The controversy gives Prime Minister Najib Tun Razak a made-to-order issue to paint the ruling Barisan Nasional, or ruling national coalition, as a force for moderation that will look after the well-being of the Chinese against the forces of radical conservative Islam. The Barisan has already begun energetically exploiting those issues through government-controlled media.
Until the Nov. 16 PAS general meeting, according to political analysts in Kuala Lumpur, the issues of Hudud and Islamic law which had been brought up occasionally had been regarded as fealty to rhetoric to keep the conservative wing of the party happy. Indeed, Hadi Awang, the party leader, opened the general conference on Nov. 16 with a speech that emphasized the common agenda – the so-called Buku Jingga, or yellow book on which the coalition is based –and issues over national elections expected to be held in April of 2013, only to have the conservatives stage a revolt.
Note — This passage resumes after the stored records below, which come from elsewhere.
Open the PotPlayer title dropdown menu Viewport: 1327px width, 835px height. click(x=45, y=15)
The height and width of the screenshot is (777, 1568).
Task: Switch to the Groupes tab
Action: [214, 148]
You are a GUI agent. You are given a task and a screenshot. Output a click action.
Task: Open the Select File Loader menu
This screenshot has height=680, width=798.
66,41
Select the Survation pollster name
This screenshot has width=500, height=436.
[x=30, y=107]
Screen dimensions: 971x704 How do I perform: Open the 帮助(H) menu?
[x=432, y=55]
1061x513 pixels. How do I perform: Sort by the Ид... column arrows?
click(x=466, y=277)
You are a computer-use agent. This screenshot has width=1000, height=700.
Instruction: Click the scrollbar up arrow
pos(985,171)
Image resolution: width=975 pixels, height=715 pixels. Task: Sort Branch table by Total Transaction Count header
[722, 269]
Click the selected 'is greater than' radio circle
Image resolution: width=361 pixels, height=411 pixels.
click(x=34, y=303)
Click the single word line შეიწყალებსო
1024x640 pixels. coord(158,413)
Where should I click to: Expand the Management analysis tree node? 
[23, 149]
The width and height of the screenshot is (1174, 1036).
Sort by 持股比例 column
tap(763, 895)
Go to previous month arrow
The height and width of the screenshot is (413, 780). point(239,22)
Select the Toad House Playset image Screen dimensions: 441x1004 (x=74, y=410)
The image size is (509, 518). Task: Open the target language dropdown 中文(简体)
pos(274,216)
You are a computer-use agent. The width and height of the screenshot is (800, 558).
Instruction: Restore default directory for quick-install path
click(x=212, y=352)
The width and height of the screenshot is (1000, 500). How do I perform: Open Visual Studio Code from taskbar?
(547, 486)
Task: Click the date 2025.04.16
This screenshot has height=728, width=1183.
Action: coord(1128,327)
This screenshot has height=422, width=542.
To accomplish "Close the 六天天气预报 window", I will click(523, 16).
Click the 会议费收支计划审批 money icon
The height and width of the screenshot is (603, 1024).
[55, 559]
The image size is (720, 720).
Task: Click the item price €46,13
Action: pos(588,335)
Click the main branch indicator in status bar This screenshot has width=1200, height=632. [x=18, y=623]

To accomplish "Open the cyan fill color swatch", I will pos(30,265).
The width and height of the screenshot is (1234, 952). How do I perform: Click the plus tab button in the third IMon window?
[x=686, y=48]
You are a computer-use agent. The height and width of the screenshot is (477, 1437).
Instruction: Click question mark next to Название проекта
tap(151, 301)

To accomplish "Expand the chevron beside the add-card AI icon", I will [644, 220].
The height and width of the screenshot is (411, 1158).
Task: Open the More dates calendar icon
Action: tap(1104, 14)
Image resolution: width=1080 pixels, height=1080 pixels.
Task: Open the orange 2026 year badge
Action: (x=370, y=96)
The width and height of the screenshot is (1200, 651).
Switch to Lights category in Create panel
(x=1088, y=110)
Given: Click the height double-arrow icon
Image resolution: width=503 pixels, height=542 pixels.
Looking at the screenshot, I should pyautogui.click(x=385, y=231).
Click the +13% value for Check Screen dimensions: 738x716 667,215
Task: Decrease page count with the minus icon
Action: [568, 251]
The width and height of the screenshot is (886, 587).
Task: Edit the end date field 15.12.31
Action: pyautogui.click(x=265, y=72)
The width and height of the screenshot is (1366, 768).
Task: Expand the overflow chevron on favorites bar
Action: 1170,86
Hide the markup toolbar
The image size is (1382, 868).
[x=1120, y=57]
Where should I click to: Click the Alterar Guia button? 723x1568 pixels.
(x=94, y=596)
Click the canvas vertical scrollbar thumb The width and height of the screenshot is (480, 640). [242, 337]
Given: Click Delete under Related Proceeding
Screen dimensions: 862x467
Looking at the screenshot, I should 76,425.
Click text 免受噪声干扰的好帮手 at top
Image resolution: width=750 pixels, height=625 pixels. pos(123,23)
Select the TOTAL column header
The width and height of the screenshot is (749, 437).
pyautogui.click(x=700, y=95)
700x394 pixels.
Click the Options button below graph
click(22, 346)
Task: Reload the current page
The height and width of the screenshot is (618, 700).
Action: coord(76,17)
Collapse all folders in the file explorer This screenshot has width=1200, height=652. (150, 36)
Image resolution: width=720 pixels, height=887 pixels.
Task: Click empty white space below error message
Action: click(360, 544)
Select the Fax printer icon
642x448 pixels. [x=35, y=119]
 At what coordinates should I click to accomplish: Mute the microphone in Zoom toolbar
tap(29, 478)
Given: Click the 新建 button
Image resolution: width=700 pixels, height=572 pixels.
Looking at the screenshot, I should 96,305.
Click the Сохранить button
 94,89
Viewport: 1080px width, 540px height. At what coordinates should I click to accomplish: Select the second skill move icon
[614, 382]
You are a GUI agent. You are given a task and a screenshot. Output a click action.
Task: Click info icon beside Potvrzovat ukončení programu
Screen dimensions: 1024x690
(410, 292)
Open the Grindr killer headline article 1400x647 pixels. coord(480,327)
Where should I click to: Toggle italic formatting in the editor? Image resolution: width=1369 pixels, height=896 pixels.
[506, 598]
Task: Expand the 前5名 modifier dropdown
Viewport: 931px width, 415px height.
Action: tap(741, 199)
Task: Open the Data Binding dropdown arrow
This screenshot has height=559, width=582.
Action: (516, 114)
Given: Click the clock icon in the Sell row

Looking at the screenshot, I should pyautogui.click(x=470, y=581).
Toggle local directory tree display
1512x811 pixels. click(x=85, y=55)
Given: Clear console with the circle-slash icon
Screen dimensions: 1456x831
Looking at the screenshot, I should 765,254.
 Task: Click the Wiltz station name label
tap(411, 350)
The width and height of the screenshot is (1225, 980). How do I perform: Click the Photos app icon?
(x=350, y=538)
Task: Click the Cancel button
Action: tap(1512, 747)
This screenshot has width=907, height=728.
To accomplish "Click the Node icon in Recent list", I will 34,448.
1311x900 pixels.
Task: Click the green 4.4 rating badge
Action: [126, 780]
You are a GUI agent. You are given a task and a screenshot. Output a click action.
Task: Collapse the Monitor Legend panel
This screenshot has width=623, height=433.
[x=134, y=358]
PAS has managed to stay largely in the moderate camp on the strength of a clique of leaders called the “Erdogans” after the moderate Islamic Turkish premier Recep Tayyip Erdoğan, who has headed the Turkish government since 2003. In June of 2011, moderate rank and file members staged a dramatic revolution at the party’s annual congress, electing secular leaders and abandoning the rural-based party’s traditional call to convert the country into an Islamic state.
The largest party in Anwar’s coalition, PAS had long turned off urban Malays and other ethnic minorities, particularly the Chinese, with its demands for observance of strict conservative Islamic laws. Given the size of its membership, its organizational abilities and its potential to take votes away from the United Malays National Organization, the country’s biggest political party, PAS unity and support are crucial to the opposition coalition.
At the 2011 party congress, newer, urban followers of PAS, having fled both the racial stridency and endemic corruption of UMNO and the disorganization of Anwar’s PKR, elected a slate of officers headed by Mohamad Sabu, a galvanic public speaker from Penang and former member of Anwar’s Parti Keadilan who was twice detained under the country's Internal Security Act.
Sabu led the moderates' charge, winning the party deputy presidency and crucially defeating a minority of conservatives seeking to lead a splinter group to link up with UMNO. Salahuddin Ayub, Husam Musa and Mahfuz Omar, elected as moderate vice presidents, completed a leadership team reflecting the party's changing membership and leaving the Islamists out in the cold.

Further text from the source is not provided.